EXERCISE TEXT ->
────
We all recognise that recruiting and maintaining a diverse workforce is challenging, and the problem is heightened at executive team level where, being kind, you might say many firms have historically struggled with their ethnic and gender diversity. This is particularly visible in more traditional industries, like financial services, where women account for just 17.4% of senior leadership roles in the UK.
The pandemic shone a light on the levels of discrepancies and brought issues of diversity, equity and inclusion in the workplace to light. It also further amplified inequalities.
We won’t rehash the benefits of delivering diversity at the senior levels of your organisation. A range of studies have shown that having companies that embrace a range of ethnicities backgrounds, genders - and ultimately a diverse talent strategy featuring socioeconomic background, neurodiversity, sexual orientation, gender identity, disability, religion and age - outperform their less diverse peers, innovate faster and better reflect the customers and wider society that they serve.
Achieving diversity targets in the workplace has been a core theme of our work over the past two decades. Our team has carried out successful diversity enhancement projects for some of the world’s most recognisable companies and organisations. Our expertise and wide-ranging research suggests that, globally, there is clearly positive forward momentum behind the take up of DE&I concepts and programmes, but what do the most recent reports suggest?
────
WHAT TO PRODUCE ->
Continue the article on diversity in senior leadership teams from its final sentence onward.
────
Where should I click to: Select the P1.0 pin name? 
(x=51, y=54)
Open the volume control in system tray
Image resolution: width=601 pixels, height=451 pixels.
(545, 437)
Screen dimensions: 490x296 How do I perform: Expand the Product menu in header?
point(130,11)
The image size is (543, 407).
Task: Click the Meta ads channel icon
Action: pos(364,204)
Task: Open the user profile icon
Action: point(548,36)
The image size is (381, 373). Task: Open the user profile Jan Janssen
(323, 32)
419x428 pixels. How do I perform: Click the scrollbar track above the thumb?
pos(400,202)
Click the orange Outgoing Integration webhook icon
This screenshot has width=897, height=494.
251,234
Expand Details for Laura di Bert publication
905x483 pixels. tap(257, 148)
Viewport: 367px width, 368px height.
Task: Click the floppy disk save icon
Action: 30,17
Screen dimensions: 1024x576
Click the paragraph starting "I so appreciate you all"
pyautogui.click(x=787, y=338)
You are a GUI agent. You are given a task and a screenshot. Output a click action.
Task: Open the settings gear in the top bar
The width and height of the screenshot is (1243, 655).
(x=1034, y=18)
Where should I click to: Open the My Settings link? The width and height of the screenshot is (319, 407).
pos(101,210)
────
ANSWER BOX ->
DE&I Reports 2022
On the whole, there are a number of clearly positive trends. One major global development highlighted is the increase in, and engagement with, the wider concept of DE&I. This trend was seemingly kickstarted by the murder of George Floyd in 2020 but has been sustained over the past two years. In France, for example, a McKinsey report found that 1-in-5 executives rank improving diversity as one of their top three priorities. There is also clearly improved sentiment towards initiatives and efforts made by employers to diversify their workforces, with 85% of respondents to one major global survey revealing a favourable response to diversity, equality and inclusion programmes. The same survey also revealed a 3% increase year-on-year in the number of people that agree with the idea that their company values diversity.
Across the board DE&I reports reveal that senior level career prospects for women are also improving steadily. In the UK, nearly 40% of board level positions are held by females, up from 12.5% just a decade ago. However, as Voltaire (and Spiderman) once said, ‘with great power, comes great responsibility’, as the improvement in prospects for women in leadership roles has also seemingly led to a decrease in overall happiness with work/life balances amongst the same group.
Progress has also been made in terms of other types of diversity with nearly all FTSE 100 companies meeting the Parker Review’s ‘One Before 2021’ target last year to improve the ethnic composition of major company boards. FTSE 250 firms are also making strong progress towards the 2024 deadline to appoint at least one ethnic minority director. In addition, there have also been clear improvements made when it comes to social mobility and senior board level positions. While this is harder to measure in purely quantitative terms, there are more clear and visible examples of ‘rags-to-riches’ tales highlighting people who have broken the class divide to secure success in the business world, like Dragon’s Den’s Steven Bartlett, for example. However, there is still some way to go; currently only 12% of FTSE 100 firms include class and social mobility within their organisational diversity strategies, a figure that’s broadly similar to most other major countries.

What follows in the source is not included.